* [WHAT THIS TASK INVOLVES]:
Show each line in the listing below that contains the word "item".

* [AVAILABLE DATA]:
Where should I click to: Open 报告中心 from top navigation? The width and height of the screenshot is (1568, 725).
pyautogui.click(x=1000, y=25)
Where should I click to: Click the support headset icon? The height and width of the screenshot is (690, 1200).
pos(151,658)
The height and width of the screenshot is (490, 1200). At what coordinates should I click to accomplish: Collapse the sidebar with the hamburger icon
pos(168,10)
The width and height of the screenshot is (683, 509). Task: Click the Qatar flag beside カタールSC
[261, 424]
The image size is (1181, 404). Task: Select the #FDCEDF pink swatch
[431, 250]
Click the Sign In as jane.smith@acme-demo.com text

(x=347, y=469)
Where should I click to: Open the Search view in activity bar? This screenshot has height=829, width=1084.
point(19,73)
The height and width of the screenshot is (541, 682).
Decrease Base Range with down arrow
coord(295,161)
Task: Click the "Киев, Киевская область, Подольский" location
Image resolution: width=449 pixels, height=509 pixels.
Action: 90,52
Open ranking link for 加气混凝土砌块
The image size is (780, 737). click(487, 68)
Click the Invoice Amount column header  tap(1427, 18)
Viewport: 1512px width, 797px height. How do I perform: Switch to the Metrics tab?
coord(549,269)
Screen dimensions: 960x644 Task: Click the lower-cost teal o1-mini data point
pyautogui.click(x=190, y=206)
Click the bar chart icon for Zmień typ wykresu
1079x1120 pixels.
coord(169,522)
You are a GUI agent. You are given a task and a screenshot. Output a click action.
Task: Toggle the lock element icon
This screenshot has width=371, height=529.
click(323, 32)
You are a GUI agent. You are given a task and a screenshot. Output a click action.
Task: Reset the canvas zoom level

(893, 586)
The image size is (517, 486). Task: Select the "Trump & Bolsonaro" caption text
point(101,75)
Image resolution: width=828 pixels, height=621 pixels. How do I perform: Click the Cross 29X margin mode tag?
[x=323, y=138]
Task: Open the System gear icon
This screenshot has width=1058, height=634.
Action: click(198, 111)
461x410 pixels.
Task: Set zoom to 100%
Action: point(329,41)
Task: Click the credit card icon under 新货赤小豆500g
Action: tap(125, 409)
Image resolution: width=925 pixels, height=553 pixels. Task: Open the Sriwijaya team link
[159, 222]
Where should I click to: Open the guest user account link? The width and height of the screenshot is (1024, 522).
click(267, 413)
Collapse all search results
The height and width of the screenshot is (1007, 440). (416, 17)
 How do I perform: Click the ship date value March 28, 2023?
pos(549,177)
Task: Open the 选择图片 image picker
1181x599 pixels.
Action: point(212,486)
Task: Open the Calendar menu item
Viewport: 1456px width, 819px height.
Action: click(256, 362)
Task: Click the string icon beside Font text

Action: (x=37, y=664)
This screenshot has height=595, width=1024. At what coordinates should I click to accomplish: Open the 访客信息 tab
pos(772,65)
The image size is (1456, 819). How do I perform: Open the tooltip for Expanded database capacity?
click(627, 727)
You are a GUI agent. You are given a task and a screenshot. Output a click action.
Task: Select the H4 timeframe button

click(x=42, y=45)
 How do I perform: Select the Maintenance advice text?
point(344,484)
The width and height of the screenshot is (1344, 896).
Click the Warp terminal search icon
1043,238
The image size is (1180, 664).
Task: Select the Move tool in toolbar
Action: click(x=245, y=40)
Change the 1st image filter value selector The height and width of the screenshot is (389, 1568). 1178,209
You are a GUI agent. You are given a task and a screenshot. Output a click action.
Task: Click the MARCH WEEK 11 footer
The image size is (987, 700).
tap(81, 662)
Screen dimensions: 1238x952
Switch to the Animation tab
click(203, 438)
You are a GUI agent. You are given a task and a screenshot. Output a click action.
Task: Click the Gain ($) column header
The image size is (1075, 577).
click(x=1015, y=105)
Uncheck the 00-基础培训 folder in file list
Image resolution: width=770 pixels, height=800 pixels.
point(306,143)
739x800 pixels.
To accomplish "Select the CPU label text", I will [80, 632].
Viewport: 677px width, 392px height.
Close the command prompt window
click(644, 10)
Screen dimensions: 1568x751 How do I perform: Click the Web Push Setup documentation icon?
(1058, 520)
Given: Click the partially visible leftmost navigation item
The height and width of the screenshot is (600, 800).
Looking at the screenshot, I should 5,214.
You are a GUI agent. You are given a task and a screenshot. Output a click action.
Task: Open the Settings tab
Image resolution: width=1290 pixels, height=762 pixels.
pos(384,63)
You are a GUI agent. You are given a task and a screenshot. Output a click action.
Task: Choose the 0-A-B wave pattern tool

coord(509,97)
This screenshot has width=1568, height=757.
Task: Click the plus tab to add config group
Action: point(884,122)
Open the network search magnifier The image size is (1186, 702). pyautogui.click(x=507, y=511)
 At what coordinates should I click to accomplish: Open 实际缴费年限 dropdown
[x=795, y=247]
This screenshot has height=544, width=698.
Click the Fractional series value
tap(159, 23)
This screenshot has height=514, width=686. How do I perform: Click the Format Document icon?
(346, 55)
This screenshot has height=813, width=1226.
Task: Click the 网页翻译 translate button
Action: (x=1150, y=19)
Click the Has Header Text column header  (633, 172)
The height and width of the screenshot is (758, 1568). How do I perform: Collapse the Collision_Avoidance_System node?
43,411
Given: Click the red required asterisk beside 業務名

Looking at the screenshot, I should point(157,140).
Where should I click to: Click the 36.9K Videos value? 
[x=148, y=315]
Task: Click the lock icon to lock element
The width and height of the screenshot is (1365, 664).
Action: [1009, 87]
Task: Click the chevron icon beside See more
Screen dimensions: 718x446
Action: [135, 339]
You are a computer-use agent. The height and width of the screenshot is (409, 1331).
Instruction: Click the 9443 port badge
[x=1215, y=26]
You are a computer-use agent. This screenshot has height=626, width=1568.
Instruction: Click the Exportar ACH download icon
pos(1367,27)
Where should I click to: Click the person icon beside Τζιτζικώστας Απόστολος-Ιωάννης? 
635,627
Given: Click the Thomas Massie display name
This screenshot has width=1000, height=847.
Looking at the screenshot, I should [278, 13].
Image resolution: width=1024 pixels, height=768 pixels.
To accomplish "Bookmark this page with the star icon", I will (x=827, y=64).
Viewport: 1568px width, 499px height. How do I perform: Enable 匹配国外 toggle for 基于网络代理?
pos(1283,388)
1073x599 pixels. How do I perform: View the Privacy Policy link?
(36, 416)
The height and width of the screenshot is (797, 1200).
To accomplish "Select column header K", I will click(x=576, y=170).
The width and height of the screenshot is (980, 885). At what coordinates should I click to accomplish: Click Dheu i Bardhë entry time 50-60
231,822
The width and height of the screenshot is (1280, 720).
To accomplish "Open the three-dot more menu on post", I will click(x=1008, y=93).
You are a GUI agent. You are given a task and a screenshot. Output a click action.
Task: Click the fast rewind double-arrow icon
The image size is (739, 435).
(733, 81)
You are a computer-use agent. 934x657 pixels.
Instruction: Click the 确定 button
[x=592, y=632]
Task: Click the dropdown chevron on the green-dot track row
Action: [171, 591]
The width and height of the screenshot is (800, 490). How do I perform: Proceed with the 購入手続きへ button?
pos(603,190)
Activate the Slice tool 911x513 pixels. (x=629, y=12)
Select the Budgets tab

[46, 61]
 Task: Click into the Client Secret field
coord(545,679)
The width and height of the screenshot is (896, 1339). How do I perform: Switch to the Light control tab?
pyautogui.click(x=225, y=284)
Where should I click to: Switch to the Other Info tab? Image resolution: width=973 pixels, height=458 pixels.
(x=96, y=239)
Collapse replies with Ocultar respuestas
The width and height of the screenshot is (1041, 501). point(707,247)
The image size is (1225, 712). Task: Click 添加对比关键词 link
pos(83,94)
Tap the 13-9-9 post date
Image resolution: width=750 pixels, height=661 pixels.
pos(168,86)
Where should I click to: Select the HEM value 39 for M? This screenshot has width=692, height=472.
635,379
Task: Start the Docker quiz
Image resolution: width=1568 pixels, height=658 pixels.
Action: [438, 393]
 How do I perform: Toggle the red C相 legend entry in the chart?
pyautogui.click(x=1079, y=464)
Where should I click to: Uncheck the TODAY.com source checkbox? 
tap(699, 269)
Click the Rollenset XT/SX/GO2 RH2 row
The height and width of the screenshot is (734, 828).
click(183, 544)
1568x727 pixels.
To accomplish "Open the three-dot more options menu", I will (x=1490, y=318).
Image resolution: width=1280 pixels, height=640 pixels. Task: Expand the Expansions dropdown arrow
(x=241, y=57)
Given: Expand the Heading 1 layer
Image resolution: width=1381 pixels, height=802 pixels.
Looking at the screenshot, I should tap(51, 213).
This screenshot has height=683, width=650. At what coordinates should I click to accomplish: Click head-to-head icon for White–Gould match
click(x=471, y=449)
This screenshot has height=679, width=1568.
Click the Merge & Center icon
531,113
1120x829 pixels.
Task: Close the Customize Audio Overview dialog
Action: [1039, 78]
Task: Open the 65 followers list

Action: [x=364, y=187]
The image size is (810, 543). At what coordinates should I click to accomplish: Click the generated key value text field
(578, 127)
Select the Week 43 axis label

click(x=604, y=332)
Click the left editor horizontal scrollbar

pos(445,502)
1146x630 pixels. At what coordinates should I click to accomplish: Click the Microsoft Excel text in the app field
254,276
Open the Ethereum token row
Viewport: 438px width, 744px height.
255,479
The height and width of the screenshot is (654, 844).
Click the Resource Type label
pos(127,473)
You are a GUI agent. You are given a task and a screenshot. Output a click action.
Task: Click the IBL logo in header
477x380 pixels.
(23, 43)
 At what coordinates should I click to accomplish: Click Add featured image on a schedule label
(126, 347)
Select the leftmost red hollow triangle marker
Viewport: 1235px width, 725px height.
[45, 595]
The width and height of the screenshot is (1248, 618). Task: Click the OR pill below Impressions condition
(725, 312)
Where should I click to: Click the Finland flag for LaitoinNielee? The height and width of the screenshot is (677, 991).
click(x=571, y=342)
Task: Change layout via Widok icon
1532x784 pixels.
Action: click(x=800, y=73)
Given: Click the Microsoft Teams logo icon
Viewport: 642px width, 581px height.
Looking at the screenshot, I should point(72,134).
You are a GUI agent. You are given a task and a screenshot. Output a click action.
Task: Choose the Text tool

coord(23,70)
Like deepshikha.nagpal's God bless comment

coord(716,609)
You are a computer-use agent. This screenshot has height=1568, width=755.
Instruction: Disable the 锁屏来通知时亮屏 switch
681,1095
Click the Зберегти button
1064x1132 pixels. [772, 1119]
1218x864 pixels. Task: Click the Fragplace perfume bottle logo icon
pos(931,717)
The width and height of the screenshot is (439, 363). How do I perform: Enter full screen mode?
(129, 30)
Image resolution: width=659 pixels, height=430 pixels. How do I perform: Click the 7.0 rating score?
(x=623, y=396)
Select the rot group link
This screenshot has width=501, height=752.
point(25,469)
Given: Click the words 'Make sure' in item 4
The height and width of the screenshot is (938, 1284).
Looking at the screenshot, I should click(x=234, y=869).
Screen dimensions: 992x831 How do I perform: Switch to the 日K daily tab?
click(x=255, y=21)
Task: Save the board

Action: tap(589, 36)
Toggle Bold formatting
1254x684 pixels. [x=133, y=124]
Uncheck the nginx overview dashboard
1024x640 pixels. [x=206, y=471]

* [COMPLETED TASK]:
Task: Open the Calendar menu item
Given: Click the partially visible leftmost navigation item
Given: Click the words 'Make sure' in item 4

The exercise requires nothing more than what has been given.